**PASSAGE PROVIDED:**
Beginning Our Business Importing Antiques from France
Brocante and déballage and vide-grenier, oh my ... welcome to Piggy Kitchen!
How did our business get started? It’s the question we get asked most often, and probably why many of you are tuning in. To share with you all we’ve learned in the past 26 years is to revisit the origin story of Piggy Kitchen … as you’ll discover, we had a crash course in building a new business in real-time.
The backstory
In the almost twenty years leading up to late 2019, antique French copper and glassware were merely things we collected for ourselves on our many, many trips to the Paris flea market in St. Ouen. Over time, all that casual antique collecting — a sauté pan here, a gratin there — lead to an interest in making French food, which lead to hosting what would become a weekly dinner for various friends at our home in upstate New York. Over those lovely meals, served with a flourish in copper pans, antique porcelain dishes and fin-de-siecle glassware, many of our guests caught the French cookware bug too, and asked us to look out for a specific piece or two on our next trip.
Our first trip to France as Piggy Kitchen
While we had loosely established our business — Piggy Kitchen — in early 2019, the real work began quite by chance on our first trip to Bordeaux. On a rainy late November afternoon that year, while looking for a place to park our rented car, we passed a large public park ringed by Plane trees called the Place des Quinconces where a huge antique flea market was in full swing … we had stumbled upon what the locals called a brocante.

**DIRECTIVES:**
1. In one to three sentences, explain why guests at the weekly dinners started asking the owners to look out for certain pieces, according to the Piggy Kitchen passage.
2. Carry on the Piggy Kitchen passage, starting right after its last sentence.
The entries are separate material and have nothing to do with the Piggy Kitchen passage.

**DATA EXTRACT:**
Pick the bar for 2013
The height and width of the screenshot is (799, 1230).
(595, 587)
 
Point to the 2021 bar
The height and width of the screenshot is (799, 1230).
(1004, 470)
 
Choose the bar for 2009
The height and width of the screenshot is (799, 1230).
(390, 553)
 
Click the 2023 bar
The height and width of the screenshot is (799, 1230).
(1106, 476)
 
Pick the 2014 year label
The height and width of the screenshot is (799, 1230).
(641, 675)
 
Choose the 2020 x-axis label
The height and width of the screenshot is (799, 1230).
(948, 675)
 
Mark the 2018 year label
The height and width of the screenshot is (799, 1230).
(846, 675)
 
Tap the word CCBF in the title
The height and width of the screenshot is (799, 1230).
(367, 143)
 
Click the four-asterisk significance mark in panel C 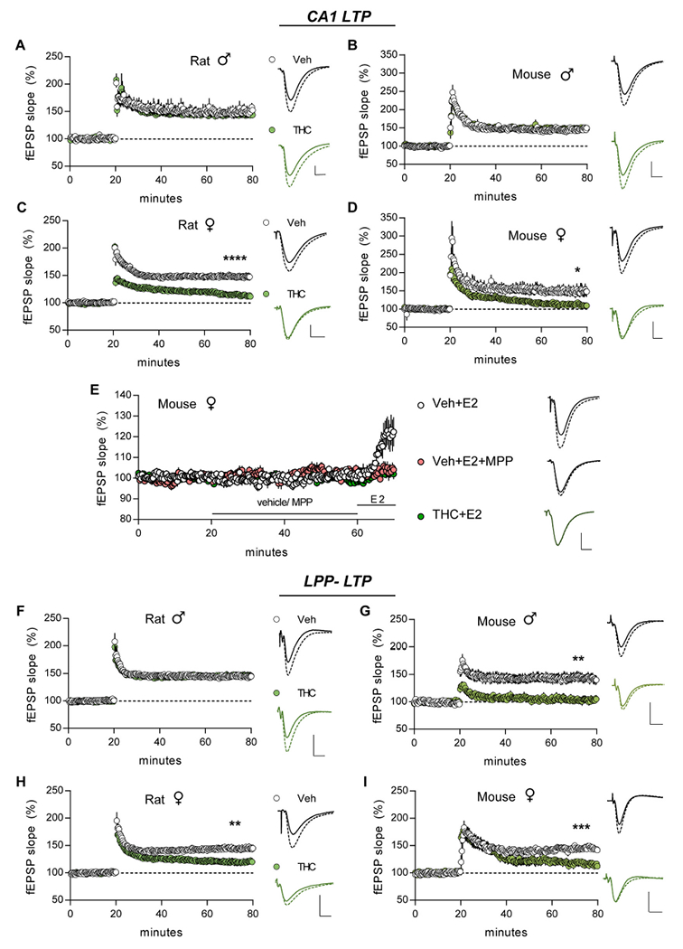(237, 260)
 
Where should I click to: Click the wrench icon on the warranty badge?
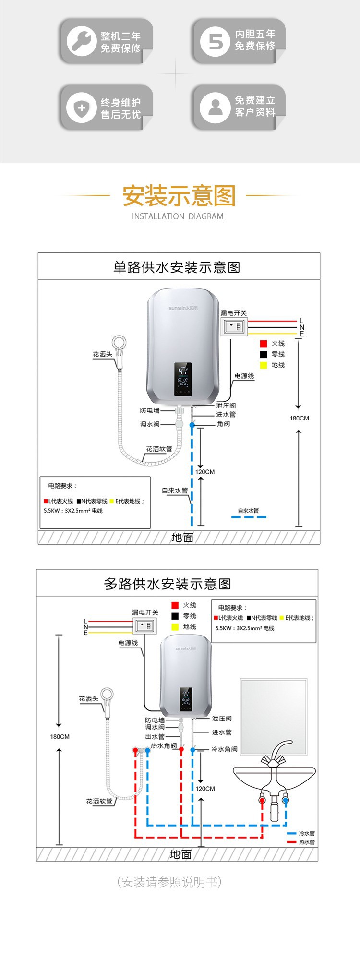point(81,40)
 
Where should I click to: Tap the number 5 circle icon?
point(215,41)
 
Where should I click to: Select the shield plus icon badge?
point(81,108)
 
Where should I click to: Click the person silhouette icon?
point(215,108)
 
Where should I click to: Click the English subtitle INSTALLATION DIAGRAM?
point(178,216)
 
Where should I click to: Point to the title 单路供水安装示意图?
point(177,267)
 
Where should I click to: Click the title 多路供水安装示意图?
point(168,584)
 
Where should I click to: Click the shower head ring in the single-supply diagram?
point(119,344)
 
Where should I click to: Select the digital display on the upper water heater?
point(183,379)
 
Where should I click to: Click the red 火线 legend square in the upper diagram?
point(263,344)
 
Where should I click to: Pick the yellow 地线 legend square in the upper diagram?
point(263,365)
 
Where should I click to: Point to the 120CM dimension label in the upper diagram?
point(205,472)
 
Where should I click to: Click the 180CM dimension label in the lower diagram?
point(60,737)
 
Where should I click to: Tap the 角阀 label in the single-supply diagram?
point(223,424)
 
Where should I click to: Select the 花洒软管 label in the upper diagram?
point(159,449)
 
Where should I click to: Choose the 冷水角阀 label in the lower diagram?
point(224,749)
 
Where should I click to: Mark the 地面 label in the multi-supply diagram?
point(180,855)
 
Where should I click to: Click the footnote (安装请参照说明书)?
point(169,882)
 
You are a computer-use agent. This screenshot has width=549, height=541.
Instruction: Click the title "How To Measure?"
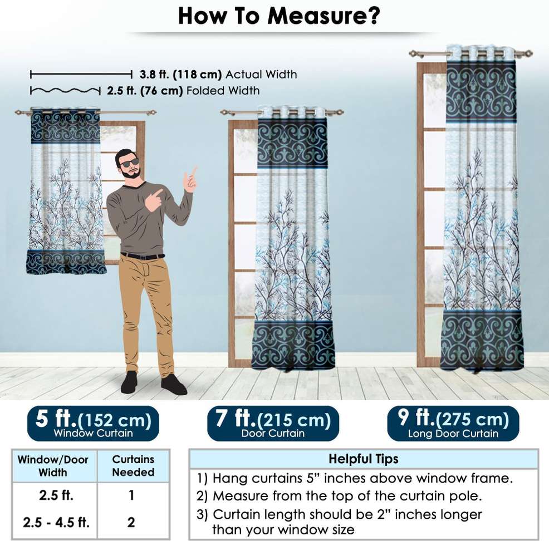(x=279, y=16)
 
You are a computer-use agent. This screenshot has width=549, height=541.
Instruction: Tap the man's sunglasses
(x=129, y=163)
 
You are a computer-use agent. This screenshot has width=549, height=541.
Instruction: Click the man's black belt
(x=143, y=256)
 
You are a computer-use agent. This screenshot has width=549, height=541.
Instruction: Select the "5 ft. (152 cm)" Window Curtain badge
(x=93, y=424)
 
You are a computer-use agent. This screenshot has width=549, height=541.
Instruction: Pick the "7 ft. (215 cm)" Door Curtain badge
(x=273, y=424)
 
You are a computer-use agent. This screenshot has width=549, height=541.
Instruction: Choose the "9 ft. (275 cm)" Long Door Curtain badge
(x=453, y=424)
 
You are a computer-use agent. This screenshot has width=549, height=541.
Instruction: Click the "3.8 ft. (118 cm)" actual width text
(x=180, y=75)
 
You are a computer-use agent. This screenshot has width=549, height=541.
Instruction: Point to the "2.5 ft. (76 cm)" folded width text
(x=145, y=91)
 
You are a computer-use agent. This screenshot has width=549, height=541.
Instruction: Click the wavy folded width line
(x=65, y=91)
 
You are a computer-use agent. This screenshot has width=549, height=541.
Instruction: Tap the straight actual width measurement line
(x=81, y=74)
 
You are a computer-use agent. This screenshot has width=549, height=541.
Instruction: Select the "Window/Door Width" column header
(x=53, y=466)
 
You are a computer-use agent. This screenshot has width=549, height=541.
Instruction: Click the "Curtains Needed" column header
(x=133, y=466)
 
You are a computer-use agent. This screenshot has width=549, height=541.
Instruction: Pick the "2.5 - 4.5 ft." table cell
(x=56, y=523)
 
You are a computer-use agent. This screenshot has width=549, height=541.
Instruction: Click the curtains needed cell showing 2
(x=131, y=523)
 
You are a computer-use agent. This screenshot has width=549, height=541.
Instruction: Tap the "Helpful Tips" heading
(x=364, y=459)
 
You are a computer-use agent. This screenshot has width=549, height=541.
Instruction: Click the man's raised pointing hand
(x=190, y=179)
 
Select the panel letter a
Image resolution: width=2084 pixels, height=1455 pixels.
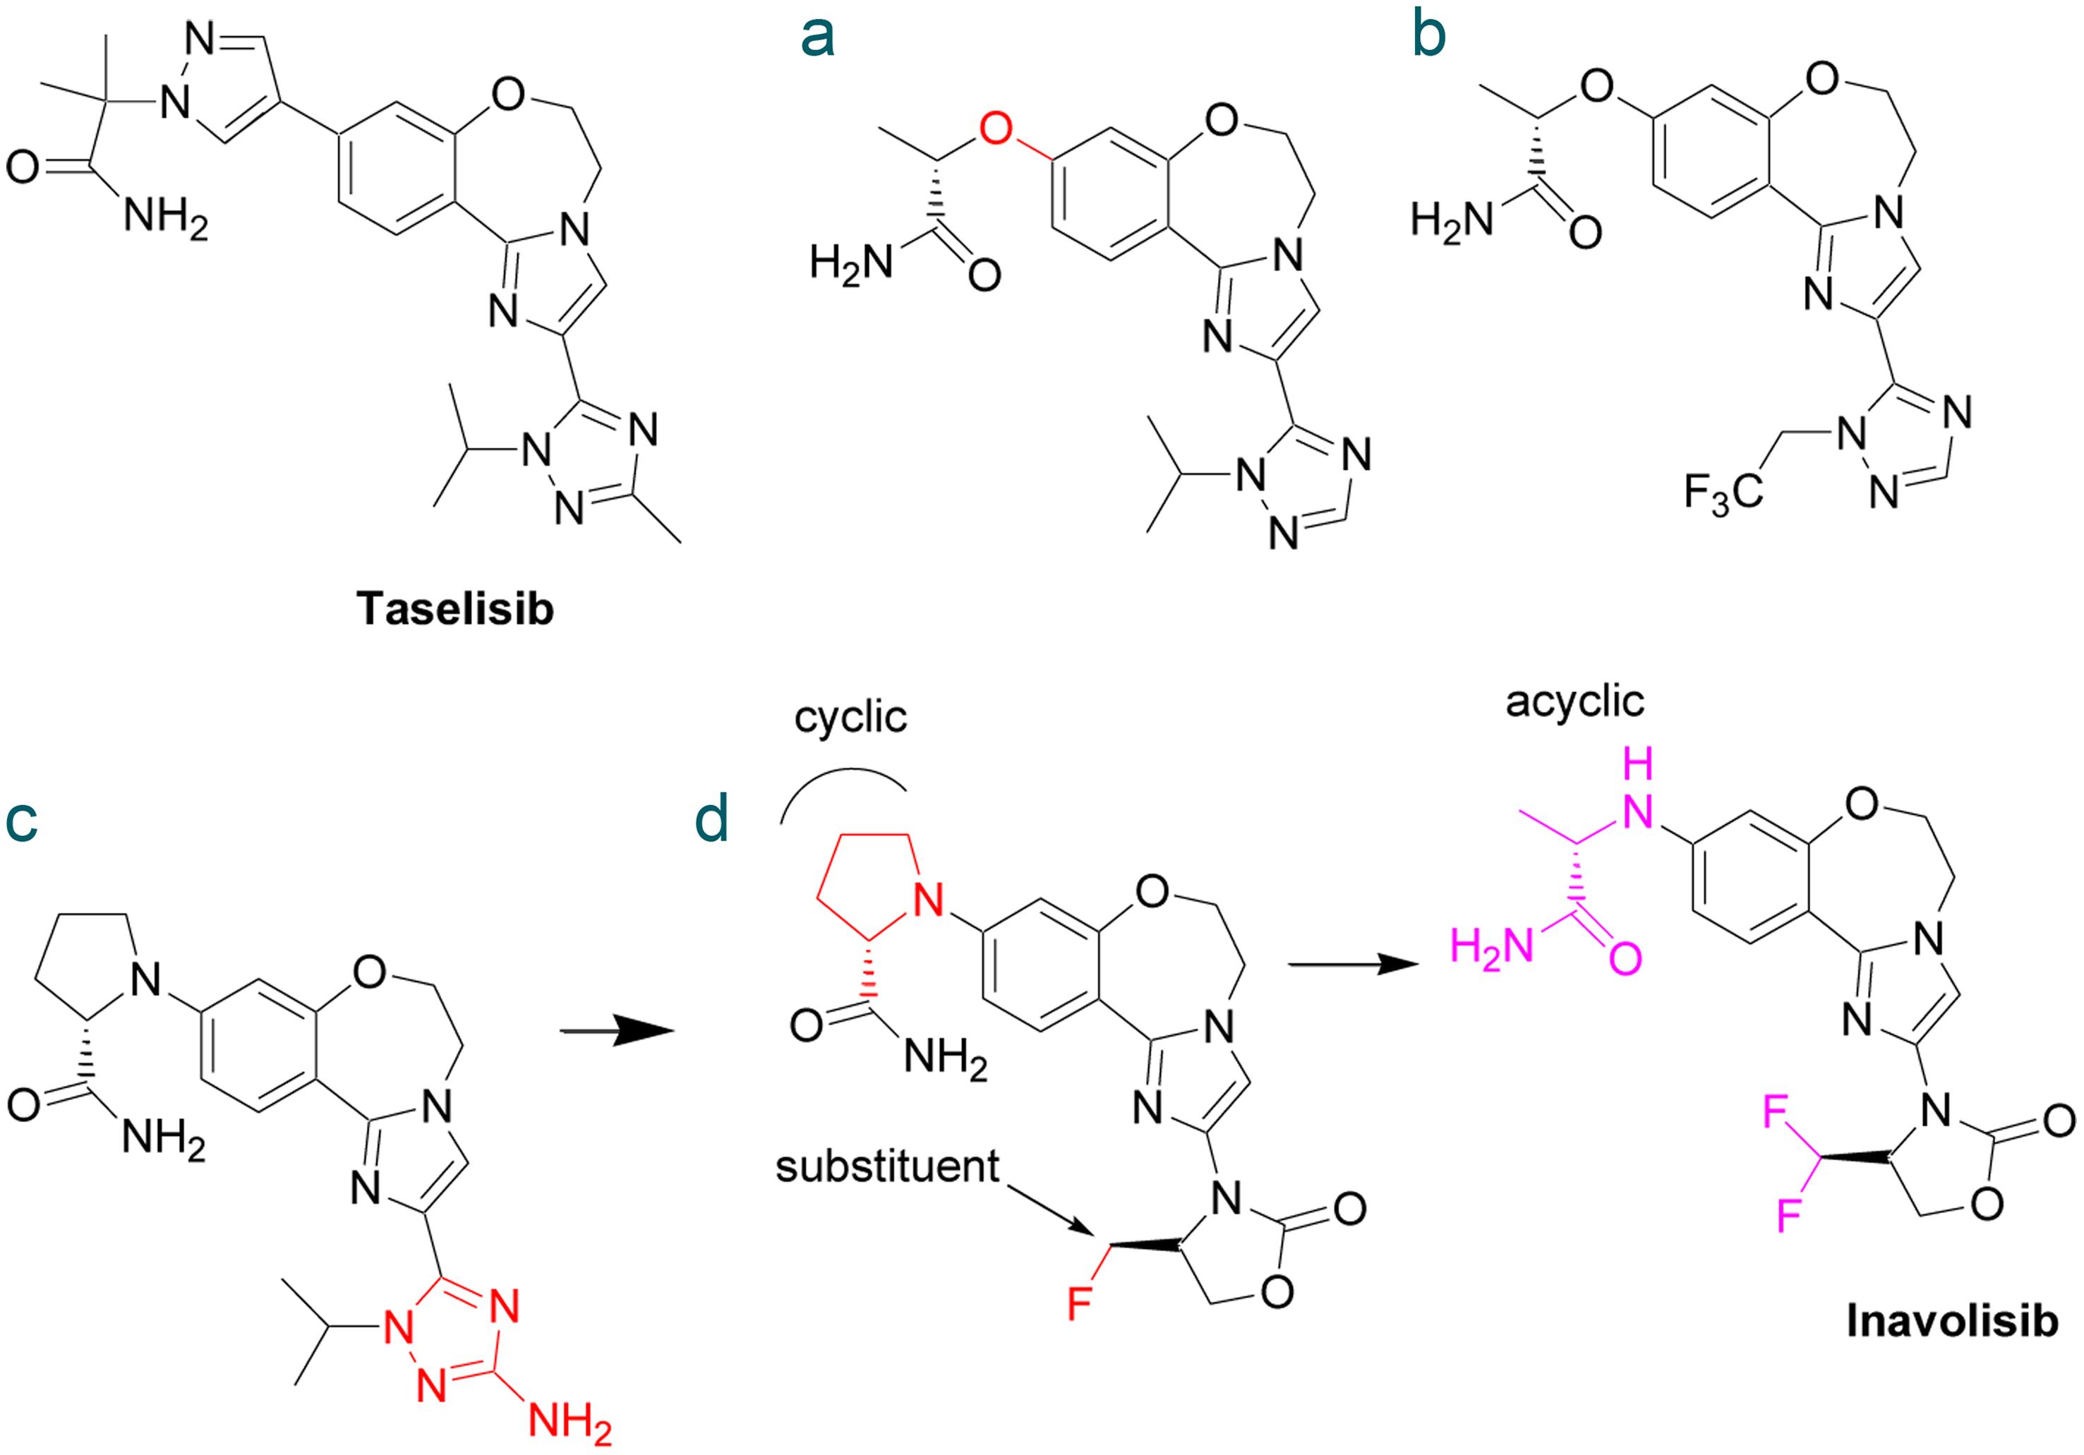(817, 38)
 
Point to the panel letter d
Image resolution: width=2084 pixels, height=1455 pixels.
(711, 822)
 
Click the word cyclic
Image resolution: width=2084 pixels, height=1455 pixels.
(850, 718)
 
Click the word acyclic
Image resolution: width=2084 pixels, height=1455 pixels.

**EXPECTED RESULTS:**
1. At those dinners, the food was served in copper pans, antique porcelain dishes and fin-de-siecle glassware. Many guests caught the French cookware bug too, so they asked for a specific piece or two from the next trip.

2.
There were beautiful things in every direction, abundantly displayed in separate well-lit booths, each like a little shop. Most spaces seemed to specialize in a particular genre: One featured architectural elements, another sold only iron garden furniture, and still another 19th-century crockery and table service. Ducking out of the rain and into a display, one could deep dive into sets of glassware, latté bowls, even light fixtures … name it and “it” was represented in some fashion.
We walked around the market in the continuing drizzle, looking at it all with increasing excitement and wondering aloud: Could we make a real business … right now … out of what had only been a hobby?
It was Richard who asked the hard questions: How plentiful were these markets? How to find others? How to get it all back to the states? That last question was the biggie. Up until that point everything we’d found came home in checked luggage. This first buy would be about volume, and we had no clue how it might be shipped back to the States.
In a moment of je m’en fous-ism … “I don’t care” … about all that was unanswered, we decided we’d either figure out the details during the trip, or leave a pile of antiques on the side of a road somewhere. We hoped for the best and jumped in with both feet.
That rainy afternoon saw us filling the hatchback of our rented car with copper pans, glassware, cutting boards, and porcelain serving platters. Later that day, I took a local train to an art supply store outside of town to buy bubble wrap and tape. We were on our way.
That November day was only the beginning of what we were to discover on our month-long trip throughout France. It seemed everywhere we turned was another market or shop: While still in Bordeaux, we found the famous weekly market Puces de St. Michel. Heading into the countryside just a few days later, we found a very large store outside of Libourne, where stacks … stacks … of antique carved marble sinks were waiting to be bought. In almost every town or city we passed on that trip, there was at least one brocante seemingly tailor-made for us. Copper cookware, glorious sets of dishes and glassware, a rare Dehillerin stockpot from the 1880s, an ancient black marble mortar … all purchased, bubble wrapped, and packed into a quickly filling hatchback.
The bug had bitten us hard.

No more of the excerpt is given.